At the recent culinary competition in Cagayan de Oro City called Kumbira, we remembered a market trip years ago, and decided to have breakfast at Cogon, which is how the market is called there.
The market looks the same; it still is dark inside, a bit crowded between stalls. And the place we had breakfast last time was also still there, the benches facing the spot the two most important items are cooked: puto maya and sikwate (chocolate drink).
At Nanol’s, it was still Fe who was cooking the puto maya using violet sticky rice. She said they cook two sacks daily. The recipe includes coconut milk, sugar and a bit of ginger, which is what makes puto maya different from other kakanin (rice cakes).
When we arrived, one big pot was at that stage known as in-in, or steaming under slow charcoal fire to be fully cooked.
The cooked puto maya will be shaped into triangles and wrapped in banana leaves. And it’s best paired with sikwate. My breakfast cost a total of P23—P15 for the chocolate and P8 for the puto maya.

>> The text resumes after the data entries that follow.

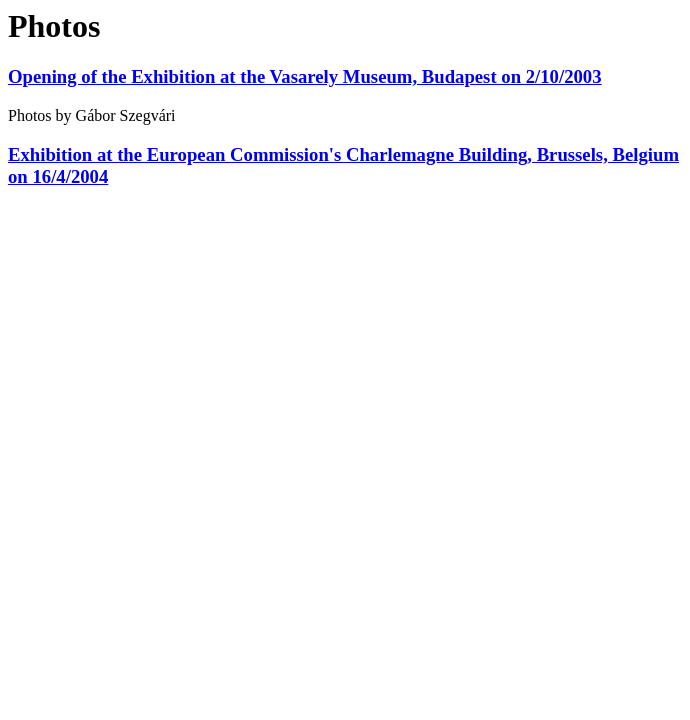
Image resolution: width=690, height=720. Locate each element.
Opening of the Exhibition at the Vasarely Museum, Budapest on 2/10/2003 (305, 76)
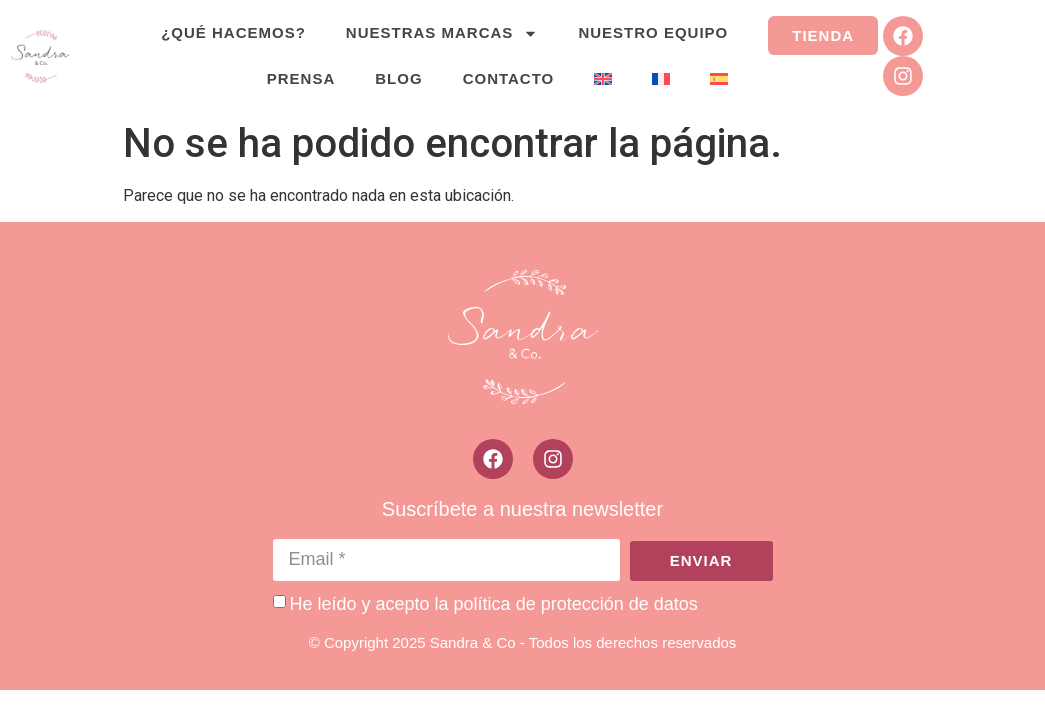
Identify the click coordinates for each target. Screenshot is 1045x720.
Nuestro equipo (653, 32)
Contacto (509, 78)
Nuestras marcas (442, 33)
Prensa (301, 78)
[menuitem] (603, 79)
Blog (398, 78)
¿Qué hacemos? (233, 32)
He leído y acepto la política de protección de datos (494, 603)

Sometimes customers want the puto maya placed between bread, like a sandwich; another unusual pairing, carbs on carbs. The folks there call it puto bread.

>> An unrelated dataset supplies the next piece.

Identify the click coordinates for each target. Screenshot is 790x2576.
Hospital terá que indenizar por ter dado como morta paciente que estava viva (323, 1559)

A huge molinera (chocolate mixer) was creating froth in a huge pot of sikwate, operated by Jennifer, who looks like her mother. Her mom, the owner of the place, used to serve us but she was better at pouring the beverage an arm’s length above her head like a chai wallah. But the takeout chocolate is still placed in empty milk cans, with the top opened until only a bit of metal holds the top in place, so there will still be a cover.

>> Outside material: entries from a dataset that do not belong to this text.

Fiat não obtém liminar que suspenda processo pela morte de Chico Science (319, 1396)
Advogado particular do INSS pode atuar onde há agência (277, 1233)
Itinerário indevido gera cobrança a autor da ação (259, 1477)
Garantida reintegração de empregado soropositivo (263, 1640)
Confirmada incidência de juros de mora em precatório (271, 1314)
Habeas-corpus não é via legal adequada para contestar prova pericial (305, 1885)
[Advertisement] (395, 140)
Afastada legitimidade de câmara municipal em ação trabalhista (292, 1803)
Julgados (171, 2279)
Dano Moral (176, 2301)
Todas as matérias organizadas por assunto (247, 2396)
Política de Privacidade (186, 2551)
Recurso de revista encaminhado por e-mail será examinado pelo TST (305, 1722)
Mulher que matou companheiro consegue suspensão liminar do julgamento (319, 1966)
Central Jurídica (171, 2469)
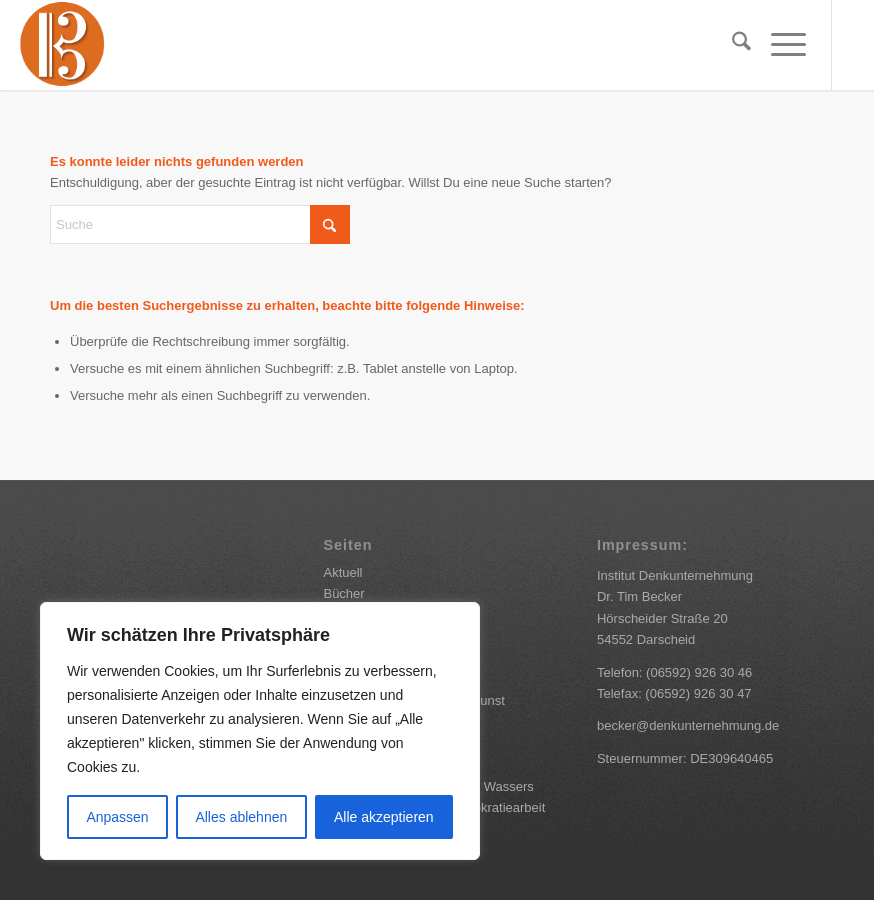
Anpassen (117, 817)
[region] (260, 731)
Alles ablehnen (241, 817)
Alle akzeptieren (384, 817)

A bit of a walk, and we got to the vegetable section. Our guide told the vendor we were interested in the ingredients for kinilaw (pickled seafood). The vendor produced a packet of ready ingredients—tabon-tabon, suwa, calamansi, chili.
The tabon-tabon is a hard-shelled fruit that, when opened, shows a whitish interior that is then scraped and added to the kinilaw, to help with digestion. The suwa is a sweet-smelling lime.
There were also plastic containers that contained bahal, or coconut vinegar that is still sweetish because it hasn’t fully fermented. Then there were containers where the vinegar was frothing, which meant it was already sour. That state is called tanduay in Paombong, Bulacan, a place likewise known for its nipa vinegar.
The vendor told us to wash the seafood, whether fish or shrimps, with sour vinegar, then throw away that vinegar, put in the bahal with the prepared ingredients, then season with salt and pepper. Coconut milk can be added.
Further on were pails that contained guinamos (shrimp and fish pastes). The shrimp pastes were colored a dark pink, and there were two kinds—those still whole and those that had been mashed. At another stall, a vendor was crushing the fish with a lusong, a big wooden pounder.
Huge fish was being cut in another area. The malasugue (marlin) was cut so neatly the pieces looked like huge sashimi.
On one side of Cogon are the dining stalls that serve halal food, cooked according to Muslim recipes. Here, everyone is welcome to taste chicken cooked in turmeric, or fish cooked fried or as paksiw. I couldn’t really tell what the other dishes were.
Moving to another section, we came to the dried fish—so many kinds of them, including squid called lansang, and the small longish variety nicknamed ballpen. I must have looked amused, because someone commented that squid contained ink, after all.
A big fish was identified as parrot fish. It goes by different names in different regions—mulmul in the Visayas, muymuy in Surigao, lipti in Cagayan de Oro.
We ended the visit in the dry goods section. From there, a surprisingly affordable malong is now among my collection of native wear.